期末考的铃声裹着窗外的寒风钻进考场,程望宁呵了呵冻得发僵的手指,翻开数学试卷。最后两道大题的题型,祝知遥前晚刚在她家的暖灯下陪她复盘过,草稿纸上还留着对方用红笔圈出的“定义域易错点”,旁边画了个缩着脖子的小向日葵,写着“天冷也要算仔细呀”。
笔尖划过答题卡时,她想起昨晚祝知遥哈着白气说的话:“步骤分比结果分稳,就像堆雪人,先堆底座再堆脑袋,一步都不能少。”那时两人围着电暖器刷题,祝知遥的围巾蹭到她手背,暖乎乎的,像揣了个小暖炉。
考英语时,完形填空里出现“sunflower”的瞬间,程望宁的呼吸顿了顿。窗外的梧桐树落尽了叶,枝桠间漏下的天光冷冷清清,她却想起花田的秋天,金色花海在风里起伏,祝知遥的白衬衫沾着草屑,说“这花连冬天都在土里攒着劲儿呢”。
走神的片刻,祝知遥从斜前方转过头,隔着监考老师的身影冲她比了个“加油”的口型,眼里的光比窗外的天光暖多了。

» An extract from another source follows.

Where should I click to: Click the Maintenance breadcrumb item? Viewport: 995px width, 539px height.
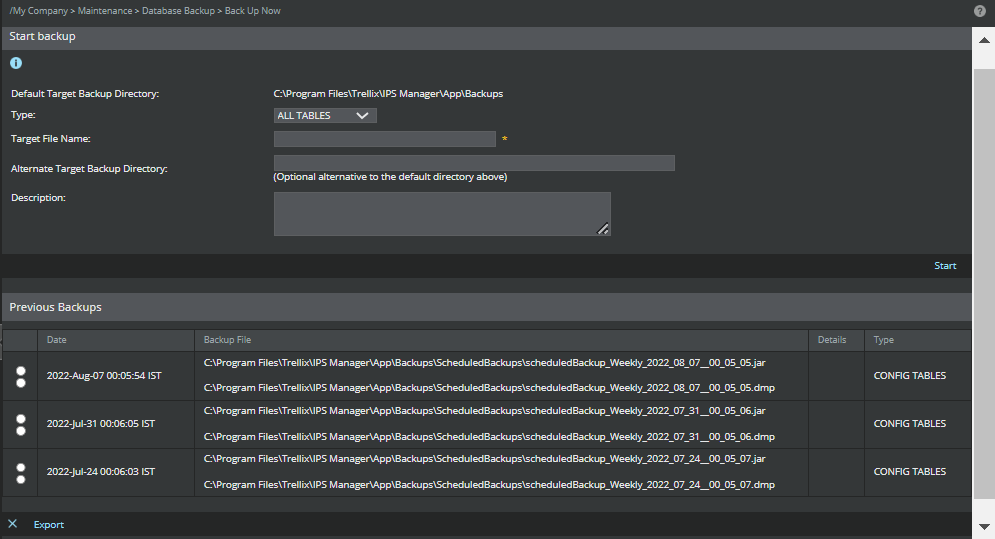(x=105, y=11)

最后一场考历史前,走廊里的风带着凉意。程望宁抱着复习资料背得发懵,祝知遥突然从身后冒出来,往她手里塞了颗热乎的橘子糖:“含着,甜的能记住时间线。”糖纸被体温焐得软软的,上面印着小太阳图案。
“你怎么知道我卡壳在秦汉那块了?”程望宁剥开糖纸,橘子味的甜混着暖意漫开。
“你昨晚刷题时,把‘郡县制’写成‘分封制’,自己气的敲桌子。”祝知遥笑着拢了拢她的围巾,“笔记本上的胸针别歪了,我帮你弄正了,你看,它正对着你笑呢。”

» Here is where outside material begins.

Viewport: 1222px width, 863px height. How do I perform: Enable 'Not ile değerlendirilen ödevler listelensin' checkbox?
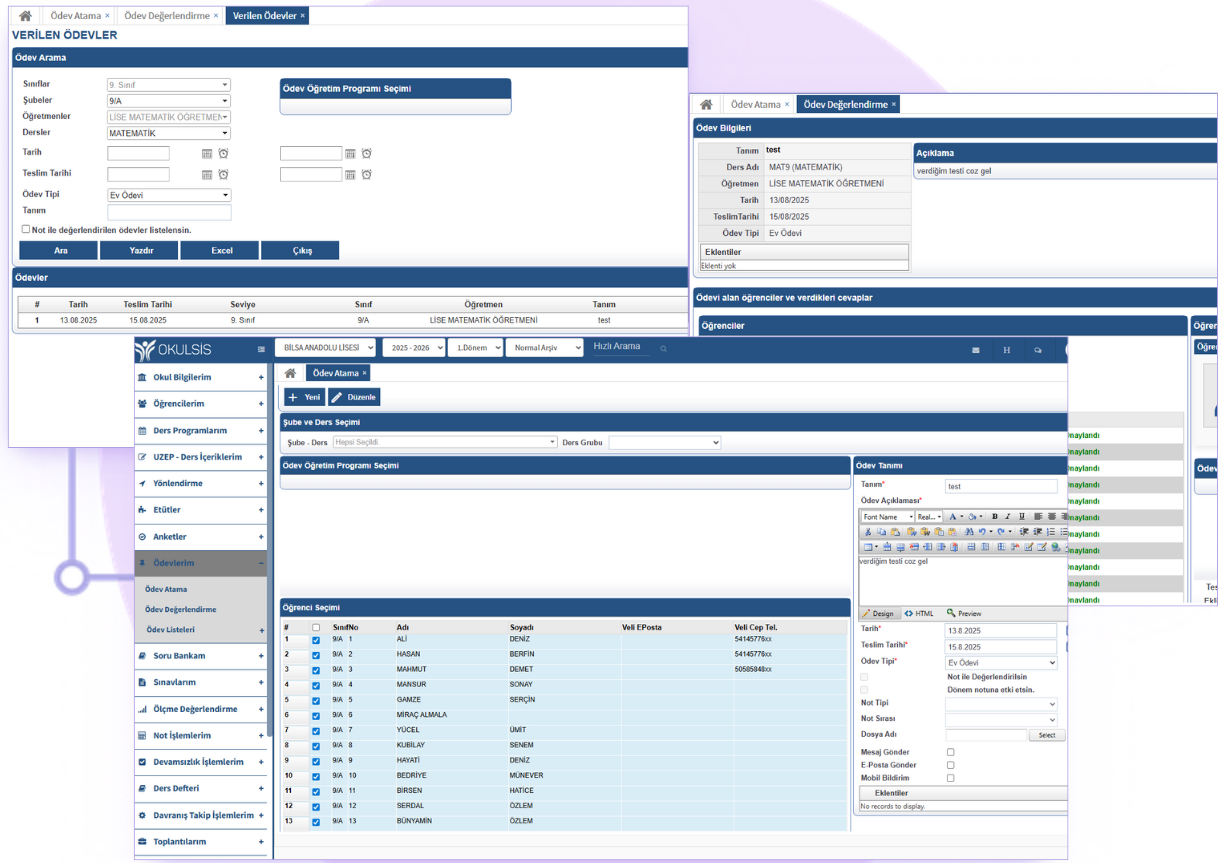click(26, 229)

程望宁低头摸了摸笔记本封面的向日葵胸针,金属的凉意被体温焐得温温的,突然觉得那些绕口的制度名词都顺了起来。
铃声响起时,程望宁看着答题卡上的字迹,心里像被晒过的棉被,踏实又暖和。收拾文具时,抽屉里放着一张纸条,是祝知遥的字迹:“校门口等你,带你去吃热汤面,加双倍芝士年糕。”

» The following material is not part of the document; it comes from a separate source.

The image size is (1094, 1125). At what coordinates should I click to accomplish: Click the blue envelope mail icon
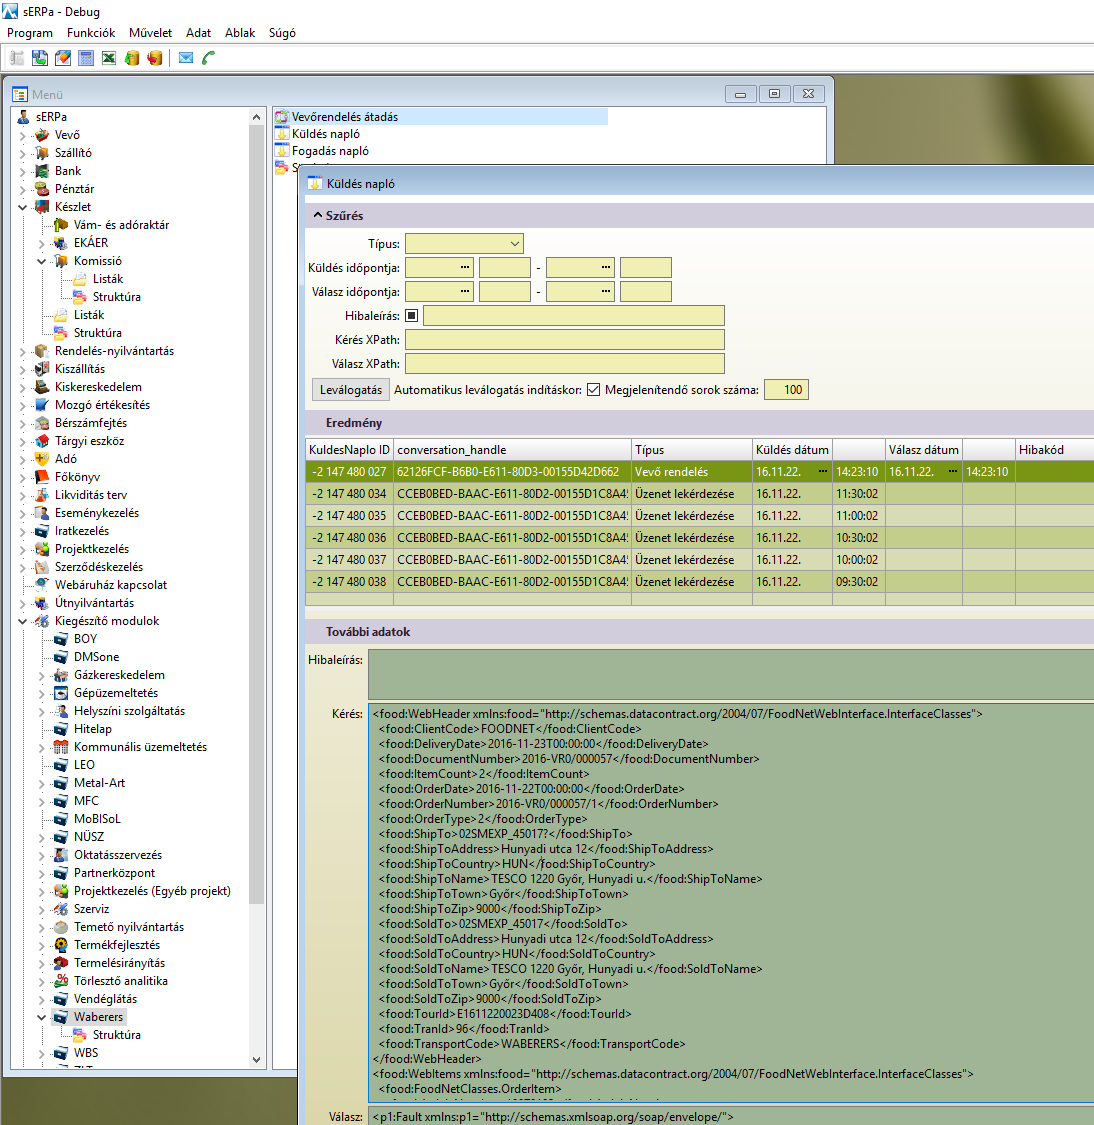click(x=186, y=58)
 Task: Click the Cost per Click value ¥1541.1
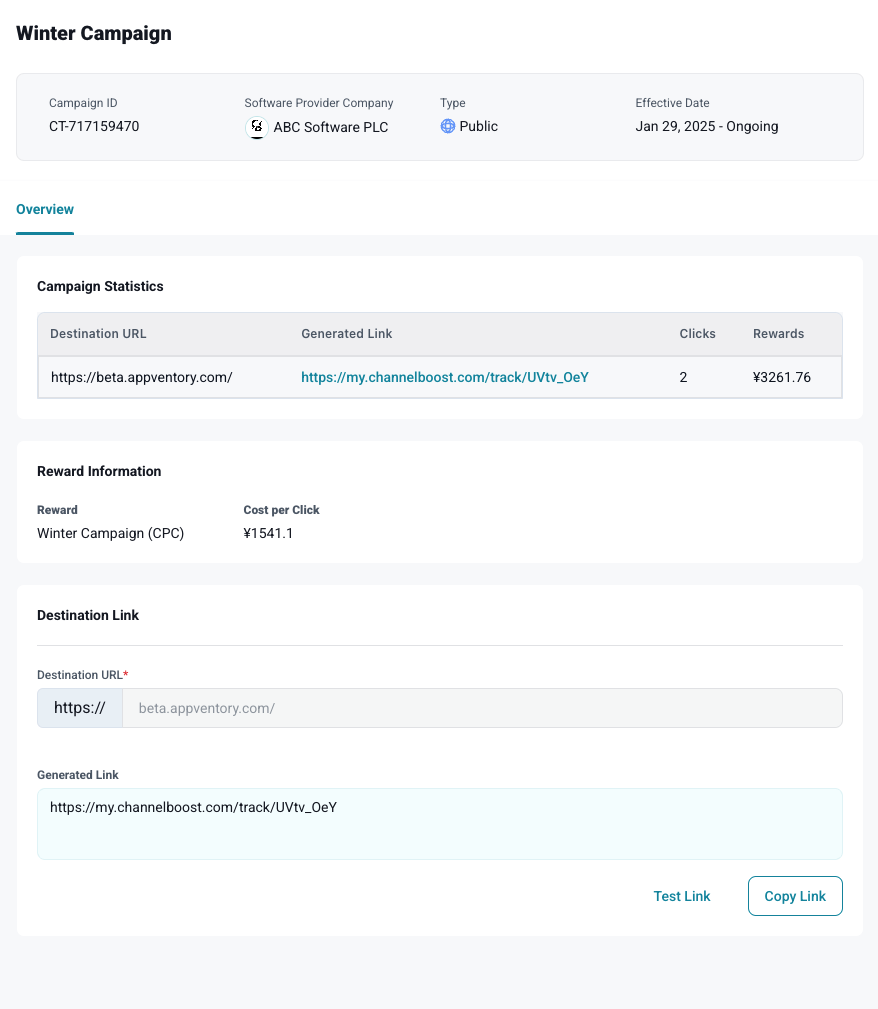(268, 533)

走出考场,顾云瑶裹着厚外套在校门口蹦跳:“解放啦!我妈说考好了就去泡温泉,你们俩务必来!”
程望宁看着祝知遥站在落雪的屋檐下,围巾绕了两圈,只露出双笑眼。寒风掀起她的衣角,却吹不散眼里的暖光。
热汤面的雾气模糊眼镜片时,祝知遥夹起块年糕放进她碗里:“等成绩出来,去看温室里的向日葵吧?我查过了,植物园有反季培育的。”
程望宁抬头,看见对方哈出的白气混着笑意,突然觉得这个冬天好像没那么冷了。有些藏在心里的话,就算裹着棉袄,也在悄悄发着芽,像温室里的向日葵,正攒着劲儿,等着春天破土呢。